From: G.H.
To: M.F, C.J., J.F., M.A., B.W., J.M.
Date: Feb 23 2001 - 10:36am
In the grand tradition of my disturbing but true stories: Oh Man, this morning was BAD. Terra got away from A. and was gone for a few hours. When she came back she was covered with crap and stunk like crazy. She proceeded to go upstairs and then vomit what looked like a mixture of burnt hamburger, cat poop, and oatmeal. My stomach is getting kind of churny just thinking about it. It gets worse now. In order to clean this stuff up, I had to grab some bread bag and a metal serving spoon and scoop the mess into the bag. It stunk so bad and looked like someone threw up and then took a crap in the mess. The foaming saliva formed these long strands as I was spooning it into the bag and then I JUST LOST IT. I started to vomit myself. I am not talking about a regular "I can taste the bile in my throat" type of vomiting. I am talking about nearly violent projectile vomiting. I did not make it to the toilet in time, so I now had even MORE to clean up. Also, I had just finished my breakfast of eggs, so it was a real mess. I went back to cleaning up the mess and started to vomit again, this time I was smart and vomited into the same bread bag that I was scooping Terra's vomit into, so I guess the worst of our essences are now mixed. Eventually, I was able to clean up her mess and MY mess and get it downstairs. The bread bag was tossed into the center of my front lawn, not without one splat hitting the corner of the front porch.
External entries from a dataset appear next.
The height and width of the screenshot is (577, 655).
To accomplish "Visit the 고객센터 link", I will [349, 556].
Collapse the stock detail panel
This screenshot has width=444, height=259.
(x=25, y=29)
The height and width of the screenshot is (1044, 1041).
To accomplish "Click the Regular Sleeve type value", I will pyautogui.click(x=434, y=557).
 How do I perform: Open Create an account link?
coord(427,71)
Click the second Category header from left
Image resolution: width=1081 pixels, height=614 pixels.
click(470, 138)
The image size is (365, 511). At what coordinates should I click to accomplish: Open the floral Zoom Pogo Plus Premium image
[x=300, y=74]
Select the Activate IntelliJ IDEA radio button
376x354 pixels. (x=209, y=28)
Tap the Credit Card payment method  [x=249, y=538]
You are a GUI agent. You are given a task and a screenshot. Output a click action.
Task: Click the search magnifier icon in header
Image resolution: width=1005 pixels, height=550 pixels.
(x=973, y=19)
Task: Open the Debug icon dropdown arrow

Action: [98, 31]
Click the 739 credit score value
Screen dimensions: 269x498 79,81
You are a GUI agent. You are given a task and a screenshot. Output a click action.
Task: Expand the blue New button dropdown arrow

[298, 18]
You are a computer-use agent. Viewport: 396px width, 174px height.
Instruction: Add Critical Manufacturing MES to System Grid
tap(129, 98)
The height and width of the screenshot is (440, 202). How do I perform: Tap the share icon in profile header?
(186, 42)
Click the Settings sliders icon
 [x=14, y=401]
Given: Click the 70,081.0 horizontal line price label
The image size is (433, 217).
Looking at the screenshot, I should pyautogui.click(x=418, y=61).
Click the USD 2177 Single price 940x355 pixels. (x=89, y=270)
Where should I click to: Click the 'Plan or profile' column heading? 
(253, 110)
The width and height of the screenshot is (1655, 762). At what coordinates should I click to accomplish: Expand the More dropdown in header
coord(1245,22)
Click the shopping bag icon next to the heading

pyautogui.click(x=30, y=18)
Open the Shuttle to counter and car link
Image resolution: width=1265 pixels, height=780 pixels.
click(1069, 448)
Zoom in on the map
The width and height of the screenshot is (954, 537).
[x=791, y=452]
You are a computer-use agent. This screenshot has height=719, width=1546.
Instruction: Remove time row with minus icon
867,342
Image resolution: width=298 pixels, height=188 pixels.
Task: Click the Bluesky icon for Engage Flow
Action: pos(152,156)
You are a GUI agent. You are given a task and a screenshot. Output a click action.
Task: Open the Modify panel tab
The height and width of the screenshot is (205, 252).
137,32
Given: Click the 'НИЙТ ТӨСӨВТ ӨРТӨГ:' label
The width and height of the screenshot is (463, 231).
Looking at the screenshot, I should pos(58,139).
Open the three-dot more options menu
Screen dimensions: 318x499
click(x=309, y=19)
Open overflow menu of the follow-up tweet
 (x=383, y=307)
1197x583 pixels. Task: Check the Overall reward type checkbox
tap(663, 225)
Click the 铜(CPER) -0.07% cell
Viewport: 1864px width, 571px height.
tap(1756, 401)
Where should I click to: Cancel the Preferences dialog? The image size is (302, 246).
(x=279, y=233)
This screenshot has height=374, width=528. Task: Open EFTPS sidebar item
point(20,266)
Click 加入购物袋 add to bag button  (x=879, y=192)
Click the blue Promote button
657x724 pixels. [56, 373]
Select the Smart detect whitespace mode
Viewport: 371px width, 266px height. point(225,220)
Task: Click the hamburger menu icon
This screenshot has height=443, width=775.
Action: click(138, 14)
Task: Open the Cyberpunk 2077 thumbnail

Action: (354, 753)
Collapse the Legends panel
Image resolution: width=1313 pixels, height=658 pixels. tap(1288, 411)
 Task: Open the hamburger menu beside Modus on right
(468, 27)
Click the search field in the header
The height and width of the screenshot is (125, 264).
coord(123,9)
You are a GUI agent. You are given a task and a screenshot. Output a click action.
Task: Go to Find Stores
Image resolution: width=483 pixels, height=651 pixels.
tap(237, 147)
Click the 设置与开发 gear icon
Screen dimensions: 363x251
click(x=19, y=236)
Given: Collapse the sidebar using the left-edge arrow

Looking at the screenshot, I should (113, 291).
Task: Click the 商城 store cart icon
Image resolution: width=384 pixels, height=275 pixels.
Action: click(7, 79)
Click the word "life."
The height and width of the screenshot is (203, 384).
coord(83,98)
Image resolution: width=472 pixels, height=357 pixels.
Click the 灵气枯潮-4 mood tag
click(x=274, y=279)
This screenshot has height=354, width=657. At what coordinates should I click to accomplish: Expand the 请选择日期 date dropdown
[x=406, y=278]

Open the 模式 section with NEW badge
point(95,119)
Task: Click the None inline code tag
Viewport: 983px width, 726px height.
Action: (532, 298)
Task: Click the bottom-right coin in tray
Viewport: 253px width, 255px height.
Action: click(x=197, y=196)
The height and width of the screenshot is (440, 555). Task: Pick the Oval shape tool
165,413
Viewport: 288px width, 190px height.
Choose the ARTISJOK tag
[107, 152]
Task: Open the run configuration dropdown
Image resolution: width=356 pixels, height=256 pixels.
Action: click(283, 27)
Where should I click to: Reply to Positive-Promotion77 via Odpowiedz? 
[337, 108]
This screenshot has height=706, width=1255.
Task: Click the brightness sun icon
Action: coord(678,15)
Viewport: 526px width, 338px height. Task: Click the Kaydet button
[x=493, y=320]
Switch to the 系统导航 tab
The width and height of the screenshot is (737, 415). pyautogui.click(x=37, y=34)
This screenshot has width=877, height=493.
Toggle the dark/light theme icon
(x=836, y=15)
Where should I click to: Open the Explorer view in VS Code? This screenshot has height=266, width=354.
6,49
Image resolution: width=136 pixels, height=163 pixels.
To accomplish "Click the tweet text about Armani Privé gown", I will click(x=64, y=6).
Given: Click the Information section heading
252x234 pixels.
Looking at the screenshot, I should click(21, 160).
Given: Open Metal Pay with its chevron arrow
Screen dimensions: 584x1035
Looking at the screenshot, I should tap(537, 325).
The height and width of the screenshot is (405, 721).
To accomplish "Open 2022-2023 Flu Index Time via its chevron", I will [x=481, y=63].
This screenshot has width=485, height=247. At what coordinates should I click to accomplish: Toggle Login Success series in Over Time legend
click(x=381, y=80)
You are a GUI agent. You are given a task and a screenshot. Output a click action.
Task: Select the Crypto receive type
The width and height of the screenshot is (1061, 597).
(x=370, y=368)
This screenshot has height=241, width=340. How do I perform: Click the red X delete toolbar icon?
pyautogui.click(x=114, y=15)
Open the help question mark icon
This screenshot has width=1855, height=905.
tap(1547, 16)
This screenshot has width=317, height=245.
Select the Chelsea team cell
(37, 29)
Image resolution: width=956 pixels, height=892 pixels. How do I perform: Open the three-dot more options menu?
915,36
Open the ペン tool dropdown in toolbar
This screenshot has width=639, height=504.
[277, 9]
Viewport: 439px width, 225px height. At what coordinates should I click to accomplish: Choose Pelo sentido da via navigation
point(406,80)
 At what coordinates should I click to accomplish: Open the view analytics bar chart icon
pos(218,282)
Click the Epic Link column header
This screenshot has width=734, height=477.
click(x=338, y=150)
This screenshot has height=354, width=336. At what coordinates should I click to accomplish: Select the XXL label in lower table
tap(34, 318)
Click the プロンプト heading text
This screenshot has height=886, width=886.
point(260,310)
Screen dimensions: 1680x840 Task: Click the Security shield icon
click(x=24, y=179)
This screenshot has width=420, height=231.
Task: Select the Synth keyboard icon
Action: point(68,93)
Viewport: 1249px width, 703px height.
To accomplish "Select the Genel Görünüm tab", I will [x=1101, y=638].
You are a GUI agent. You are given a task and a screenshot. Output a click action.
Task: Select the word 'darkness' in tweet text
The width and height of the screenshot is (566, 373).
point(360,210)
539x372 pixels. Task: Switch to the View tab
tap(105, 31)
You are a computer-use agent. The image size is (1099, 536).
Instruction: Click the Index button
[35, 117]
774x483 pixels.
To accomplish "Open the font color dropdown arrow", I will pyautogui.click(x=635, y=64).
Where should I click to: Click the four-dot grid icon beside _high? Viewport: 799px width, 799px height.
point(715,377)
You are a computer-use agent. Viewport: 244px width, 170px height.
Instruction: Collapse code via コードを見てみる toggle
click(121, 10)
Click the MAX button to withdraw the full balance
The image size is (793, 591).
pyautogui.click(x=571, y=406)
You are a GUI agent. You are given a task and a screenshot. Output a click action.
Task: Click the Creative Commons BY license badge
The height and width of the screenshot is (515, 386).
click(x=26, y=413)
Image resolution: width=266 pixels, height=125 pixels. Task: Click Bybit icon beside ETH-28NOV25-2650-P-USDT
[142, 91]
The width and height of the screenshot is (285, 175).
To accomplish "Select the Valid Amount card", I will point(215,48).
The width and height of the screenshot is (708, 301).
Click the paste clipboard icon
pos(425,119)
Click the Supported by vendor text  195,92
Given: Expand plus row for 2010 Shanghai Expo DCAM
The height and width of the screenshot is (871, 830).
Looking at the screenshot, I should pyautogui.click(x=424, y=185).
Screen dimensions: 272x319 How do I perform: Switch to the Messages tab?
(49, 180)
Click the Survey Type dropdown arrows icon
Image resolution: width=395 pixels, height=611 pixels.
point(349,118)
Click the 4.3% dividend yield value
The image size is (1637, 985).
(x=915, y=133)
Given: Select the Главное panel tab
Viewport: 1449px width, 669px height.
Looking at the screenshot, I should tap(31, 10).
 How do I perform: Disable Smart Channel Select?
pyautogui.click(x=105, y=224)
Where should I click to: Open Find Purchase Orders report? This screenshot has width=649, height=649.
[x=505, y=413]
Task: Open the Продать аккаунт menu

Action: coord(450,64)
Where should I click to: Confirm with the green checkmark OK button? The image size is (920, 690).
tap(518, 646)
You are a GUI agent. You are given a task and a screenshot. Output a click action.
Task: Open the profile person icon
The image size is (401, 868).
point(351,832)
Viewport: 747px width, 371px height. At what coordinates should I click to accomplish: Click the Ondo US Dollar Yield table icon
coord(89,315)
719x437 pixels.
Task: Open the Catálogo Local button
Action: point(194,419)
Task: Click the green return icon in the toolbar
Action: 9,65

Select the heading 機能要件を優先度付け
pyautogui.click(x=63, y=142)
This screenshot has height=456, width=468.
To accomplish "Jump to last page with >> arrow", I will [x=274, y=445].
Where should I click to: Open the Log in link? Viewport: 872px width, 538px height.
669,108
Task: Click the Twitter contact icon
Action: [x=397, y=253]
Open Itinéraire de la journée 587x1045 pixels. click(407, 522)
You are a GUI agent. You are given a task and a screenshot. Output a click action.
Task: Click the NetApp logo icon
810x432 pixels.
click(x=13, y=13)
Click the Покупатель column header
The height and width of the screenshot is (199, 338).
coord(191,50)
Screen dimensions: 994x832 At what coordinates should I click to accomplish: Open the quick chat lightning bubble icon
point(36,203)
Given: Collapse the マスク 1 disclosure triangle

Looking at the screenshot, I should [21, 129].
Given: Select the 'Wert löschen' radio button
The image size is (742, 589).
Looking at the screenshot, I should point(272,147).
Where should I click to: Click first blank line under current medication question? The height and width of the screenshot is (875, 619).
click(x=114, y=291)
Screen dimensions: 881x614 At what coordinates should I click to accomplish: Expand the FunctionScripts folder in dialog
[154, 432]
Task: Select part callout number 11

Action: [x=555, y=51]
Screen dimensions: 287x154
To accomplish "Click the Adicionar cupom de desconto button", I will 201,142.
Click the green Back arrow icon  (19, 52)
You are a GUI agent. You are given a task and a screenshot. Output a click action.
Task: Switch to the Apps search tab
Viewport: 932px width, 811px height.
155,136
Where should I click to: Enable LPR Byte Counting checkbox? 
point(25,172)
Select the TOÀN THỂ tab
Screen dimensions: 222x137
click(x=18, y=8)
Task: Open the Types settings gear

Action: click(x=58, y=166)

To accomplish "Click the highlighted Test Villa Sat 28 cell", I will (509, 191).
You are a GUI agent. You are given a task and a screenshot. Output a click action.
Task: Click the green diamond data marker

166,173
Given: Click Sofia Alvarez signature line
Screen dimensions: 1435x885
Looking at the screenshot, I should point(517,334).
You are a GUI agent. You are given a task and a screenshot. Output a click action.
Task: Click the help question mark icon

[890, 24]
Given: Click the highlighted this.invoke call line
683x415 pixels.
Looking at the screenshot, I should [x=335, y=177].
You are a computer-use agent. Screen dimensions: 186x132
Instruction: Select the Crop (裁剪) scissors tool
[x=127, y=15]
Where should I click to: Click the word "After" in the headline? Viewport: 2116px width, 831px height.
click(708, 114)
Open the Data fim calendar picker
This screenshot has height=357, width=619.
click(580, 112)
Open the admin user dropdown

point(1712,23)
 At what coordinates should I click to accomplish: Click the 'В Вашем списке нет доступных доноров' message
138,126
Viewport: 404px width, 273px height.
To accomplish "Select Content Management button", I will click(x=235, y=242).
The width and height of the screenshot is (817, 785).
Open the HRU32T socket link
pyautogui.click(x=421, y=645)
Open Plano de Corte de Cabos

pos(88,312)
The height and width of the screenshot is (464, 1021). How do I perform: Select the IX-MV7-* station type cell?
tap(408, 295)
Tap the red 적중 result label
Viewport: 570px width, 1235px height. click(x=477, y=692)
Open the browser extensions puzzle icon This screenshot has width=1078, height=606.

Then I went to go clean up THE SPOON. I had no idea how to get the bulk of the mess off of it, so I stuck it into the toilet to swish most of it off. And then, you guessed it, I lost it all over again. Luckily, this time I was next to the toilet so I did not make a mess again. Eventually I got that spoon cleaned off for a future table setting. (I think it was the same spoon that we served Cherry Cobbler to M.A. last week.) In all, I must have vomited at least four times, but I think it felt like five. I am still feeling a little woozy. After nearly 10 years of kids, and four years of dogs, I have no idea what happened to me. I used to think I had a strong stomach.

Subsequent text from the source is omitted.